The purpose of this study was to determine if simultaneous bilateral carpal tunnel release (CTR) is a cost-effective strategy compared with bilateral staged CTR for the treatment of bilateral carpal tunnel syndrome.
Methods: A decision analytic model was created to compare the cost effectiveness of three strategies (ie, bilateral simultaneous CTR, bilateral staged CTR, and no treatment). Direct medical costs were estimated from 2013 Medicare reimbursement rates and wholesale drug costs in US dollars. Indirect costs were derived from consecutive patients undergoing unilateral or simultaneous bilateral CTR at our institution and from national average wages for 2013. Health state utility values were derived from a general population of volunteers using the Short Form-6 dimensions (SF-6D) health questionnaire.

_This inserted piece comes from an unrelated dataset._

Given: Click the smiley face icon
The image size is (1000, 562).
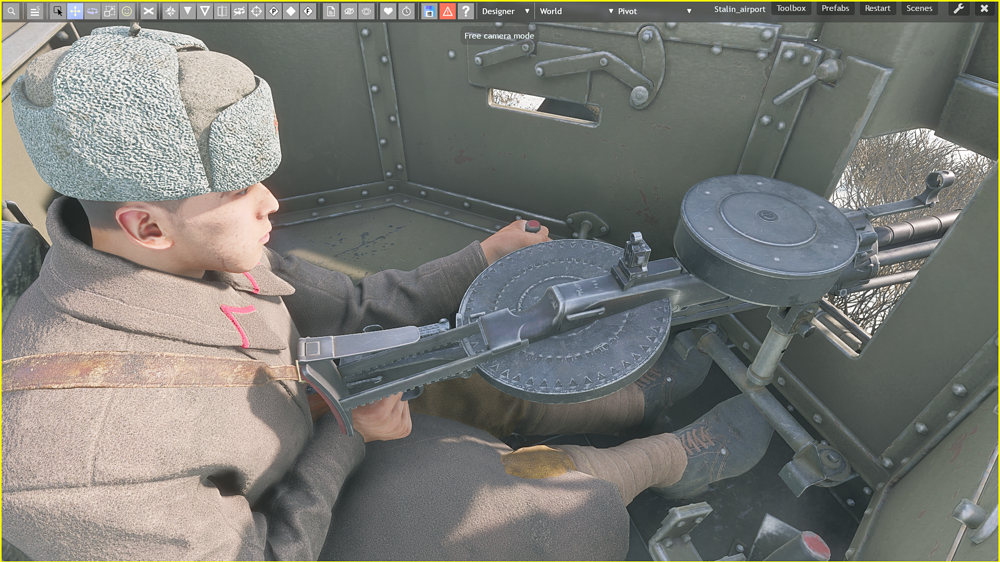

Results: Both surgical strategies were cost effective compared with the no-treatment strategy. Bilateral simultaneous CTR had lower total costs and higher total effectiveness than bilateral staged CTR, and had an incremental cost‐effectiveness ratio of $921 per quality-adjusted life year compared with the no-treatment strategy. The conclusions of the analysis remained unchanged though all sensitivity analyses, displaying robustness against parameter uncertainty.
Conclusions: Surgical management is cost effective for the treatment of bilateral carpal tunnel syndrome. Bilateral simultaneous CTR, however, has lower total costs and higher total effectiveness compared with bilateral staged CTR.